I have figured out what is wrong with my brain! On the left side nothing works right, and on the right side there is nothing left!
stebbycentral wrote: If I had answered this thread yesterday I would have given them my unqualifed approval. Tonight I'm not so sure, since I spent most of this morning rewiring a failed suitcase connection. Last year when I relocated a wall in the basement I also installed a new 120v outlet. Having used suitcase connectors with success on my layout, I decided to employ them in a little house wiring. After running a length of Romex up to the ceiling box where all of the existing outlets merge, I used the connectors to tie the new lines into an existing pair of lines. At the time it seemed to be a more elegant solution than peeling the electrical tape off of the existing wire splices and resoldering them. Well it worked for about a year, but this AM when I went to fire up the PC in the basement, I discovered I had no power! Odd given the fact that there were no tripped breakers, and every other outlet in the basement was working. Starting with the outlet itself I traced the dead circuit all the way back to the ceiling box. Apparently one of the suitcase connections failed.

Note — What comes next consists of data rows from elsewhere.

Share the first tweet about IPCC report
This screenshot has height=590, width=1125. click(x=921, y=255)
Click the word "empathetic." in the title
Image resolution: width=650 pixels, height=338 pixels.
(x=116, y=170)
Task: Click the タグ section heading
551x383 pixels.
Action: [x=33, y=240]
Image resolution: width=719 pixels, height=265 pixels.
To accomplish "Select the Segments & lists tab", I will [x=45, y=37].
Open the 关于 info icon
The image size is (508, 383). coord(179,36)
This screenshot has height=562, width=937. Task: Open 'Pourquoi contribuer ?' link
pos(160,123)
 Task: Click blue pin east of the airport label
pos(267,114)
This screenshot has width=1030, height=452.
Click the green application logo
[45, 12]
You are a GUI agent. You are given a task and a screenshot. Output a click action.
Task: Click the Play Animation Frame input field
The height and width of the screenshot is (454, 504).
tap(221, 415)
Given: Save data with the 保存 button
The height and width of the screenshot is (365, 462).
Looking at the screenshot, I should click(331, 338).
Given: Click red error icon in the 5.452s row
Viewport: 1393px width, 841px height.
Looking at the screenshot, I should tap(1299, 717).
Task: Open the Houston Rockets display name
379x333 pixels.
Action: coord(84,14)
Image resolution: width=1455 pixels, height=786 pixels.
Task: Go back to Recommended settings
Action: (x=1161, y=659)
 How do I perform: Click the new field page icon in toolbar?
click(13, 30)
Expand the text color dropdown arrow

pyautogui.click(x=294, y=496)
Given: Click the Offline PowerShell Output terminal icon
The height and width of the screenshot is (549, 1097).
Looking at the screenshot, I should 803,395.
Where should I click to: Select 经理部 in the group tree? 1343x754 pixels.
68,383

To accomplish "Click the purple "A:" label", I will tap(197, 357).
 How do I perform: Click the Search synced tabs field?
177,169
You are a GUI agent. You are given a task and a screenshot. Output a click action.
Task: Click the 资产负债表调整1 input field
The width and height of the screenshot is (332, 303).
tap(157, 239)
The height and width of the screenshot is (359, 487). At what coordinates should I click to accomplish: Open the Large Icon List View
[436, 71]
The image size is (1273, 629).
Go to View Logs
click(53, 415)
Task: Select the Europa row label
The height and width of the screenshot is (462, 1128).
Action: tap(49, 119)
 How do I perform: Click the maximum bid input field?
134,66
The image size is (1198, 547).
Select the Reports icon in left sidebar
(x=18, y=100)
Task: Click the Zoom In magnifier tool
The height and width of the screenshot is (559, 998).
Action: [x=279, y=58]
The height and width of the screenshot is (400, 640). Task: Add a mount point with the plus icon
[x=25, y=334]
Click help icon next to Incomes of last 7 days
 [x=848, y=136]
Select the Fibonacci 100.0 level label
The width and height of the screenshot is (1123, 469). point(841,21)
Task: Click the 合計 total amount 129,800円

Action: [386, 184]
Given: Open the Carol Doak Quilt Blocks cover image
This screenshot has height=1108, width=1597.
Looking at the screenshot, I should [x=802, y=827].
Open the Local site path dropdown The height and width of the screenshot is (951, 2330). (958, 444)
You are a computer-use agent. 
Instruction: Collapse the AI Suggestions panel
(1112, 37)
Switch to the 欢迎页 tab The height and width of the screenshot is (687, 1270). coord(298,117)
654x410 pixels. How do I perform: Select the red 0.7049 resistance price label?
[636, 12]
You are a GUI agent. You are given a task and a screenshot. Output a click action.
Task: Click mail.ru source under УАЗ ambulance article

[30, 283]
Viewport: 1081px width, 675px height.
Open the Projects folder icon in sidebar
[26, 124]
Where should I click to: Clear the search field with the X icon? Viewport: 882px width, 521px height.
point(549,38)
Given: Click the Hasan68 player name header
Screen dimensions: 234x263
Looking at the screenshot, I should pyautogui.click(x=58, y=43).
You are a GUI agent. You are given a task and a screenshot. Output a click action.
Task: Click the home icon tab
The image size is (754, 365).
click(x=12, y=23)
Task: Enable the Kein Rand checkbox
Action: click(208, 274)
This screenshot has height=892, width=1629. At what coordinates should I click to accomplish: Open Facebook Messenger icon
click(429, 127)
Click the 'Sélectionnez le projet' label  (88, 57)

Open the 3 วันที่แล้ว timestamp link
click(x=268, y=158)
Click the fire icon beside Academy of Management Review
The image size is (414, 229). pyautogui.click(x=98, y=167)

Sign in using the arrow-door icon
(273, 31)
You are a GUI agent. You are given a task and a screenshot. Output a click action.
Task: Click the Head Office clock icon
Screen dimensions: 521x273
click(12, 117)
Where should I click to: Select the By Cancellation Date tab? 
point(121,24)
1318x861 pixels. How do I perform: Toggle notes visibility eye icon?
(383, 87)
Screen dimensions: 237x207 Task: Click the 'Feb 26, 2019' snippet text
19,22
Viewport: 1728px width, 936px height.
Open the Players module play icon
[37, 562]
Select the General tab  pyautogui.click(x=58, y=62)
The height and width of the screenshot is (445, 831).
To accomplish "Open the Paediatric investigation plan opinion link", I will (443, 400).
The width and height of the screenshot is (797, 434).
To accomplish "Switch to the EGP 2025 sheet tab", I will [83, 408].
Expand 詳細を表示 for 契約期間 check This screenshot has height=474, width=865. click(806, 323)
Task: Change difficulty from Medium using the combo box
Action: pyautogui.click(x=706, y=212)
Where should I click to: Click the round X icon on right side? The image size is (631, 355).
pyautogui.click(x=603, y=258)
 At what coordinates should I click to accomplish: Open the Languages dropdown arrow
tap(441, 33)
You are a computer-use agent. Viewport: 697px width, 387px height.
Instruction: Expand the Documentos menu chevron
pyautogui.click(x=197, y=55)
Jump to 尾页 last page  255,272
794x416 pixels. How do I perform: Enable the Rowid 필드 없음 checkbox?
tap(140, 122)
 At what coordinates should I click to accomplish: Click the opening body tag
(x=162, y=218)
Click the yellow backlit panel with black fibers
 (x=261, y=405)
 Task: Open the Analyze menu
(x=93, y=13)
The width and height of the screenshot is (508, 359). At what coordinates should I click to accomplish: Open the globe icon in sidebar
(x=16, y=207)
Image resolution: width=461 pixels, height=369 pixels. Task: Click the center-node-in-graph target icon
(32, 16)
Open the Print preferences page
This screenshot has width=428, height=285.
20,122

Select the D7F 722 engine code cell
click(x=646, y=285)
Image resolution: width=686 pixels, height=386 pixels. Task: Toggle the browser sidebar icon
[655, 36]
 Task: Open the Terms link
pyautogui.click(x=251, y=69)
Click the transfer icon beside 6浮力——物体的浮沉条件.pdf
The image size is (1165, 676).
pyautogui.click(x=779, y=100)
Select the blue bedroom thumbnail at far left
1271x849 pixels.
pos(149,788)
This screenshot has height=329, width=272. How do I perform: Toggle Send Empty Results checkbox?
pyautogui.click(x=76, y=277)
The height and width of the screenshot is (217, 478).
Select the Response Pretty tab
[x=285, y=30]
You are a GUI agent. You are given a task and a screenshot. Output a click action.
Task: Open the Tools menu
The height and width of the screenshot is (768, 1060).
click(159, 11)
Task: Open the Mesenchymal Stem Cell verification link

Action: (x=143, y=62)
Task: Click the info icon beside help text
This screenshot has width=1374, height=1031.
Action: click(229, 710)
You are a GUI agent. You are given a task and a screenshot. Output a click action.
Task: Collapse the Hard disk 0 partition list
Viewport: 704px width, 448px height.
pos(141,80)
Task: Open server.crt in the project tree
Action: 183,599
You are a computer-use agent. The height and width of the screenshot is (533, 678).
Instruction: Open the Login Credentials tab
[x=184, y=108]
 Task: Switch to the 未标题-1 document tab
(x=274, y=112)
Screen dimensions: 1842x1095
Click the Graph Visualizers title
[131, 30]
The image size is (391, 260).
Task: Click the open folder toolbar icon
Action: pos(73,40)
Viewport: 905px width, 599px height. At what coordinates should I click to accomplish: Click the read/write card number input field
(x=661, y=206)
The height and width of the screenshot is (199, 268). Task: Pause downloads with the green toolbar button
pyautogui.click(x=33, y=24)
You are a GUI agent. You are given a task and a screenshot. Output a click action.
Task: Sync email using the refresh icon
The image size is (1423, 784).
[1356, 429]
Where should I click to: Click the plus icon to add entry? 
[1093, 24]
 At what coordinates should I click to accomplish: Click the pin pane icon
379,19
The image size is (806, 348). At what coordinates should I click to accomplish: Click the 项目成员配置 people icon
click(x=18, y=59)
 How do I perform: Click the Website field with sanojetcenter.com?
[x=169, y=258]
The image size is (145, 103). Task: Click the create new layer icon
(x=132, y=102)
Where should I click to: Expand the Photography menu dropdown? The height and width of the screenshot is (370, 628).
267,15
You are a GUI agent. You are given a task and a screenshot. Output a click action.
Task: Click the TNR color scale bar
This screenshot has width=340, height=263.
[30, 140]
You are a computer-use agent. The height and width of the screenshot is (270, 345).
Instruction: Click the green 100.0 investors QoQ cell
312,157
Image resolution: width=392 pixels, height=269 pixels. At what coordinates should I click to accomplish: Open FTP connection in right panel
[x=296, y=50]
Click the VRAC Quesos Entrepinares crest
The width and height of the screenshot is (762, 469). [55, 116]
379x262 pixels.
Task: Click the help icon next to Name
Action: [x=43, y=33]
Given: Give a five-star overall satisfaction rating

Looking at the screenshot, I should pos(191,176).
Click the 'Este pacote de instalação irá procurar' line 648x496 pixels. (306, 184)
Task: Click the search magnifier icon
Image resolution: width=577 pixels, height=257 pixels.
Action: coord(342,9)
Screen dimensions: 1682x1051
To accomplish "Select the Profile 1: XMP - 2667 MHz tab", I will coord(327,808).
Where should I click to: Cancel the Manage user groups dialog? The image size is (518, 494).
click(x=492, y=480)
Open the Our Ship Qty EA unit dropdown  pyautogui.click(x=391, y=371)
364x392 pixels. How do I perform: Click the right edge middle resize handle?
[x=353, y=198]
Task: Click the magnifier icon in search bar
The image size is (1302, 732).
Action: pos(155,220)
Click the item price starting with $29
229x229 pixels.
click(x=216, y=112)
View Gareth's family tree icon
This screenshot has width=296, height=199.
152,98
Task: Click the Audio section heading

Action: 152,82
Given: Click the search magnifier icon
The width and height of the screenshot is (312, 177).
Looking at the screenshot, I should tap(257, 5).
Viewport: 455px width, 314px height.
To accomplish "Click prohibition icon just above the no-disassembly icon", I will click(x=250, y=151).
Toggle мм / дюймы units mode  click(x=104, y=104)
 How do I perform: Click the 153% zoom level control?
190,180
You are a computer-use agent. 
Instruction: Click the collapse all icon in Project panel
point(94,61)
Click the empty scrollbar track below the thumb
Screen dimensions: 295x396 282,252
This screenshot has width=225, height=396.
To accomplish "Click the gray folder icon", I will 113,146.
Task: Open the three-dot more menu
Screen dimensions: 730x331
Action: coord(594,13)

I ripped them both out, peelled off the tape and soldered the leads onto the old wires. The outlet and the PC is back in operation. So it appears that you should not employ these devices on heavier guage wires.
I don't believe that either the suitcase connectors or the soldering are code approved for what you are using them for, in 120V wiring.
On the subject of wiring I have a stupid question, I am setting up my wiring this weekend. I am just using the two wires from the zepher right now but going to do wiring since I am runing more trains.
My questions is when you run the two bus wires, the black and the red what do you do with the ends? I know one end goes into the terminal but the other end? Do you loop it or cap it off or what? This is my first layout and I am no pro. Can some one post a picture of your wiring? I have a 5x9 with two main line ovals with multiple switches. Thanks
GTX765 wrote: On the subject of wiring I have a stupid question, I am setting up my wiring this weekend. I am just using the two wires from the zepher right now but going to do wiring since I am runing more trains. My questions is when you run the two bus wires, the black and the red what do you do with the ends? I know one end goes into the terminal but the other end? Do you loop it or cap it off or what? This is my first layout and I am no pro. Can some one post a picture of your wiring? I have a 5x9 with two main line ovals with multiple switches. Thanks
For that size of layout, there's no problem just taping off the ends and tying them up out of the way.